Generalization and Sensitivity
- Results are consistent across structurally distinct expense task types (hotel, travel, meals/gifts), with C4 achieving 91–96% complete itemization and >60% token savings over full context in all domains.
- Hyperparameter sweeps indicate that accuracy plateaus at N=5 (pruning window) and W=3 (summarization window); further increasing these incurs unwanted token cost with no meaningful performance gain.
- Claude Sonnet 4.5, when tested on the same benchmark, does not exhibit the GPT-5-specific stalling observed without a user model, but still follows the improvement ordering: pruning + summarization reliably raises performance (full context: 88.0%, prune: 92.0%, prune+summarize: 94.5%).
Implications and Future Directions
This work establishes that, for complex, sequential tool-using workflows with verbose API responses, semantic-level context engineering—retaining only a recent window of tool interactions and supplementing pruned context with summarization—outperforms both full-history retention and pruning-alone strategies on both cost and accuracy. The agent's working memory is effectively calibrated to the task's sequential structure, obviating the need for all historical state which, if retained, can actively degrade performance through stale or conflicting cues.

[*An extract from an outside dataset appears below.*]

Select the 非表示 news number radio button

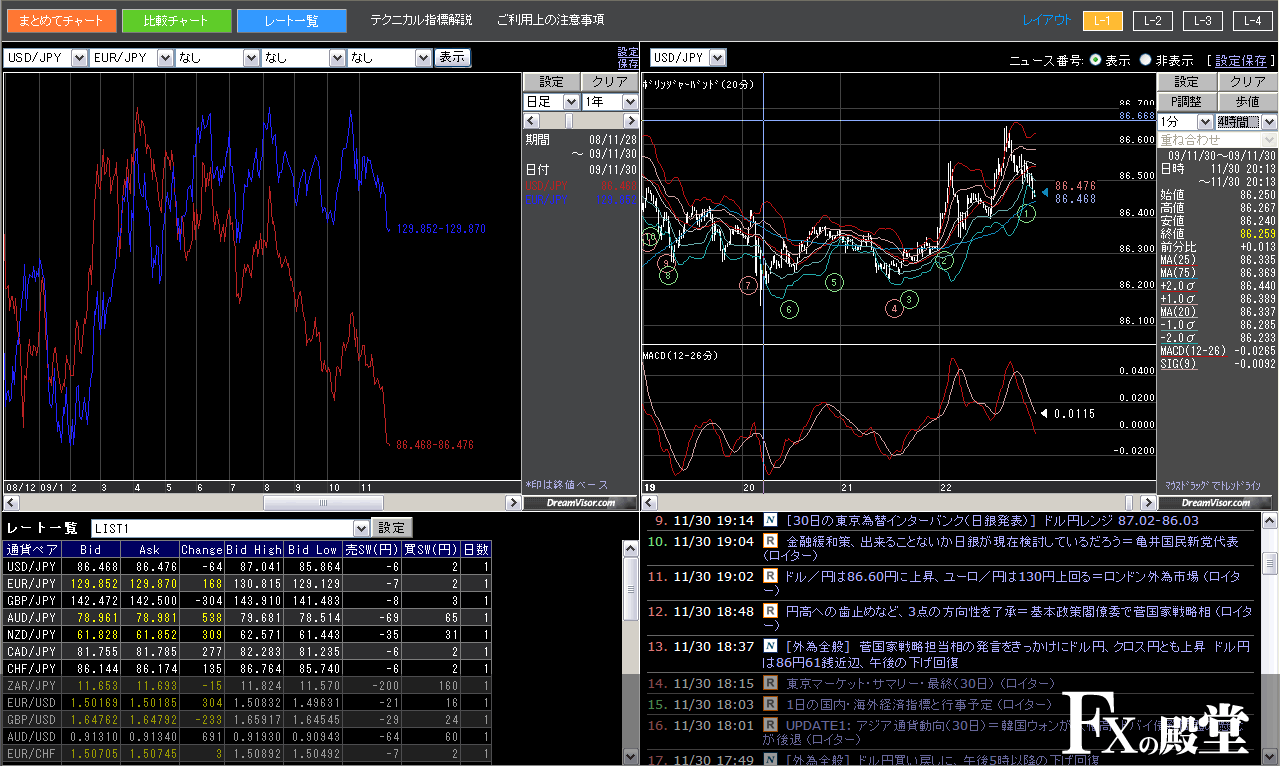(1145, 60)
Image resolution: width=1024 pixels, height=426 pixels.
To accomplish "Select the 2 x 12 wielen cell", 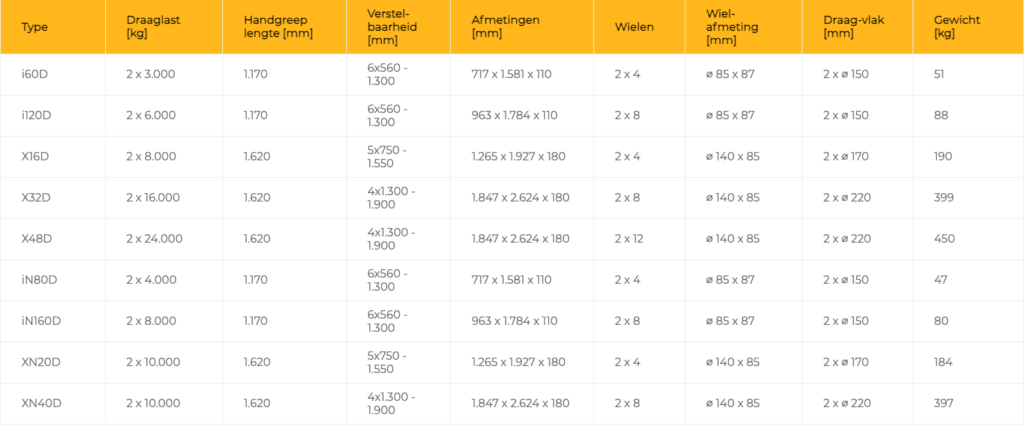I will (x=639, y=238).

Practically, this enables highly efficient, scalable LLM agent deployment for enterprise automation: token budgets for high-reliability runs are reduced by 2.7x or more, enabling orders-of-magnitude cost and throughput gains in production settings without sacrificing correctness. The context engineering approach is model-agnostic, inference-time only (no model retraining), and interpretable (retained context and summaries are readable and auditable).
Theoretically, the results challenge the assumption that more context is generally beneficial for tool-using LLMs—a principle unlikely to hold in domains where old states are repeatedly superseded and system state evolves through a fixed-API interaction loop.
Open questions for future investigation include:
- Optimal context window selection as a function of task complexity and tool API structure.
- Integration of structured or learned summarization/compression modules for further efficiency gains.
- Application to domains beyond expense management (CRM, healthcare administration, supply chain).
- Adaptive policies that dynamically tune pruning and summarization in response to task progress or model uncertainty signals.
Conclusion
By formalizing and empirically validating recency-based pruning and summarization context policies for tool-rich, long-horizon LLM agents, this paper provides strong evidence that semantic-level context engineering is a critical enabler for efficient, effective agentic automation in enterprise environments. The results generalize across categories and model families, highlighting that carefully crafted context windows, rather than maximal retention, are key to high-reliability, cost-effective agent deployment in real-world, tool-oriented scenarios (2606.10209).